Platelet dysfunction is a frequent consequence of significant trauma [64,65,66]. Multiple studies have delved into the correlation between platelet counts and traumatic injuries. Following a severe injury, platelets exhibit a decreased responsiveness during ongoing bleeding [67]. In this research, there was no marked difference in platelet levels among patients with DN, SIH, or DH compared to those with NDN. It is important to underscore that even when platelet counts appear normal and clotting studies are standard, impactful platelet dysfunction can emerge post-trauma. Platelets play a crucial role in both the innate and adaptive immune responses, exerting a considerable impact on inflammation through their interactions with monocytes, neutrophils, lymphocytes, and the endothelium layer [68]. Such platelet dysfunction can have severe ramifications for patient survival [69].

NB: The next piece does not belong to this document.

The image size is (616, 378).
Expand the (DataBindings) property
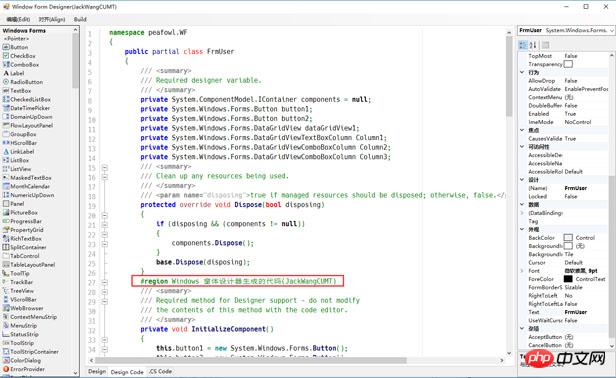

As additional information about the causes of SIH that lead to immunological dysfunction after trauma is uncovered, tailored treatments to mitigate the long-term effects of trauma may be created [70]. However, further work is required to attain that goal. Furthermore, it has to be noted that this research comes with several limitations. Firstly, the retrospective design, coupled with the exclusion of incomplete data, could introduce selection bias. Notably, patients pronounced dead upon arrival at the emergency room were not captured in the trauma database, with only in-hospital deaths being recorded, potentially skewing the data analysis. Secondly, interventions such as blood transfusions or fluid challenges can affect platelet and WBC subtype levels, introducing outcome measurement biases. Thirdly, although invasive procedures and surgeries might influence patient outcomes, it is inferred that treatment approaches yielded consistent results among the participants. Additionally, this investigation does not delve into the intricacies of the mechanisms causing lymphocyte fluctuations. Lastly, our findings, stemming from a singular urban trauma center, might not extend applicability across diverse geographical settings.

5. Conclusions

The findings of this study indicated that trauma patients who presented with SIH exhibited significantly higher counts of monocytes, neutrophils, and lymphocytes compared to NDN patients, while those who had DN or DH did not. The results highlight the significant connection between SIH and the level of subtypes of WBCs. As we advance in medical knowledge, these insights can pave the way for improved diagnostic tools and treatment strategies in trauma care.